A (θ) = [\begin{matrix} θ^{⊺} \\ I_{M - 1} & 0 \end{matrix}] . (4)

Multiplication of a state vector by this companion matrix, such as A(θ_t)s_t−1, basically performs two operations: an inner product $θ_{t}^{⊺} s_{t - 1}$ and a shift of s_t−1 by one time step to the past.

The acoustic model also encompasses a model for background noise, such as the sounds at a bar or train station. Many of these background sounds can be well represented by colored noise (Popescu and Zeljkovic, 1998), which in turn can be modeled by a low-order AR model (Gibson et al., 1991; Gannot et al., 1998)

n_{t} \sim N (A (ζ_{k}) n_{t - 1}, V (τ_{k})), for t = t^{-}, t^{-} + 1, \dots, t^{+} (5)

where $ζ_{k} = {[ζ_{1 k}, ζ_{2 k}, \dots, ζ_{N k}]}^{⊺} \in R^{N}$ , $n_{t} = {[n_{t}, n_{t - 1}, \dots, n_{t - N + 1}]}^{⊺} \in R^{N}$ are the coefficients and states of an AR model of order $N \in N^{+}$ for noise signal $n_{t} = e_{1}^{⊺} n_{t}$ . $τ_{k} \in R_{> 0}$ denotes the process noise precision of the AR process. In contrast to the speech model, we assume the processes ζ_k and τ_k to be stationary when the user is in a specific acoustic environment or context. To make clear that contextual states change much slower that raw acoustic data signals, we index the slower parameters at time index k, which is related to index t by

k = ⌈\frac{t}{W}⌉ . (6)

Here, ⌈⋅⌉ denotes the ceiling function that returns the largest integer smaller or equal than its argument, while W is the window length. The above equation makes sure that k is intuitively aligned with segments of length W, i.e., t ∈ [1, W] corresponds to k = 1. To denote the start and end indices of the time segment corresponding to context index k, we define t⁻ = (k − 1)W + 1 and t⁺ = kW as an implicit function of k, respectively. The context can be assumed to be stationary within a longer period of time compared to the speech signal. However, abrupt changes in the dynamics of background noise may occasionally occur. For example, if the user moves from a train station to a bar, the parameters of the AR model that are attributed to the train station will now inadequately describe the background noise of the new environment. To deal with these changing acoustic environments, we introduce context-dependent priors for the background noise, using a Gaussian and Gamma mixture model:

\begin{align} ζ_{k} & \sim \prod_{l = 1}^{L} N {(μ_{l}, Σ_{l})}^{c_{l k}} \end{align} (7a)
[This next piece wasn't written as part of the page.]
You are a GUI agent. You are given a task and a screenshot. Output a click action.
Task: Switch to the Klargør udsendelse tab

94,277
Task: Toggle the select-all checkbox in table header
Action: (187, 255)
\begin{align} τ_{k} & \sim \prod_{l = 1}^{L} Γ {(α_{l}, β_{l})}^{c_{l k}} \end{align} (7b)

The context at time index k, denoted by c_k, comprises a 1-of-L binary vector with elements c_lk ∈ {0, 1}, which are constrained by ∑_lc_lk = 1. Γ(α, β) represents a Gamma distribution with shape and rate parameters α and β, respectively. The hyperparameters μ_l, Σ_l, α_l and β_l define the characteristics of the different background noise environments.

Now that an acoustic model of the environment has been formally specified, we will extend this model with the goal of obtaining a HA algorithm. The principal goal of a HA algorithm is to improve audibility and intelligibility of acoustic signals. Audibility can be improved by amplifying the received input signal. Intelligibility can be improved by increasing the Signal-to-Noise Ratio (SNR) of the received signal. Assuming that we can infer the constituent source signals s_t and n_t from received signal x_t, the desired HA output signal can be modeled by

y_{t} = u_{s k} s_{t} + u_{n k} n_{t}, for t = t^{-}, t^{-} + 1, \dots, t^{+} (8)

where $u_{k} = {[u_{s k}, u_{n k}]}^{⊺} \in {[0,1]}^{2}$ represents a vector of 2 tuning parameters or source-specific gains for the speech and background noise signal, respectively. In this expression the output of the hearing aid is modeled by a weighted sum of the constituent source signals. The gains control the amplification of the extracted speech and noise signals individually and thus allows the user to perform source-specific filtering, also known as soundscaping (van Erp et al., 2021). Because of imperfections during inference of the source signals (see Section 4), the gains simultaneously reflect a trade-off between residual noise and speech distortion.

Finding good values for the gains u can be a difficult task because the preferred parameter settings may depend on the specific listener and on the acoustic context.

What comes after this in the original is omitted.